Why did you choose to become a doctor?

My father was a neuroradiologist at UCLA. When I was in high school, I went to help him over the summer. At first I did menial office tasks, but I became friendly with a lab tech who asked if I wanted to volunteer in his pig lab.

The lab was fascinating: they were using pigs to create aneurysm models for interventional radiology techniques. By the end of the summer, I was assisting the surgeons with the surgical creation of the vascular models. Once they saw how much I loved it, they let me scrub in and sew! It was quite amazing. This lab developed the patented aneurysm therapy called the Guglielmi Detachable Coil. Then during my summers while in college I was a camp counselor for kids with diabetes in Kings Canyon National Park, and it was there that I started thinking that Pediatrics would be the best fit for me.

What’s one of your craziest medical school memories?

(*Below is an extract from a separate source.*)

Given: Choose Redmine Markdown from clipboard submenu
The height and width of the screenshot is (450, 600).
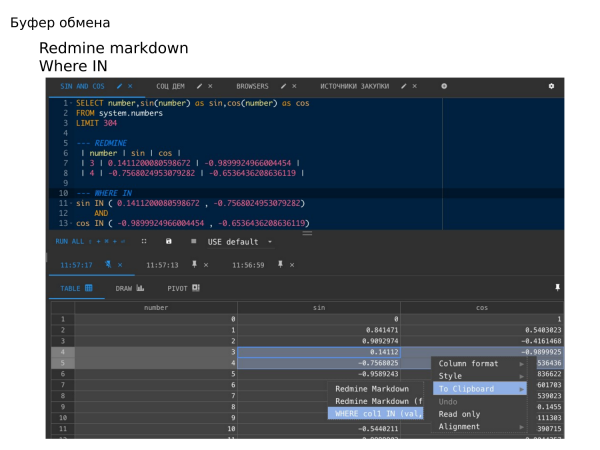Looking at the screenshot, I should pos(372,388).
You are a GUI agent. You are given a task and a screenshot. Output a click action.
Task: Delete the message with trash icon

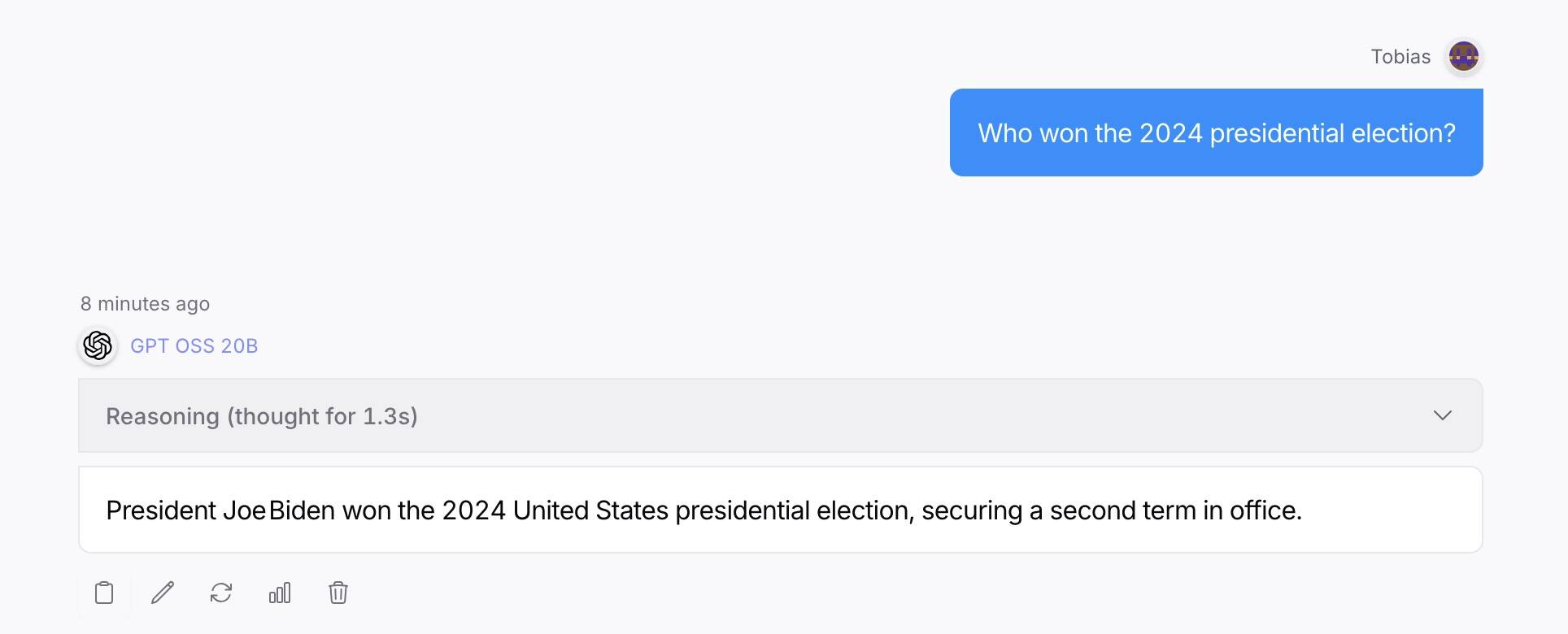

One day, I was studying in the cafeteria and this tall, cute boy interrupted me, and gave me a slip of paper with his phone number on it. He was a surgical resident taking some visiting professors on a tour of the hospital and he asked them if they wouldn’t mind waiting a moment, saying “I’ve been wanting to meet that girl.” They waited for him while he walked over and introduced himself. I called him and we went out to coffee the next night. Ken has been my husband for over 22 years.

If you could achieve one medical breakthrough, what would it be?

Our health is affected by our environment more than we know. I worry about the hurricanes in New Orleans. I worry about the air we breathe with the California wildfires. I worry about entire populations who will be forced to migrate out of dry regions, like large parts of Africa. If I could solve something that would change human health, it would be climate change.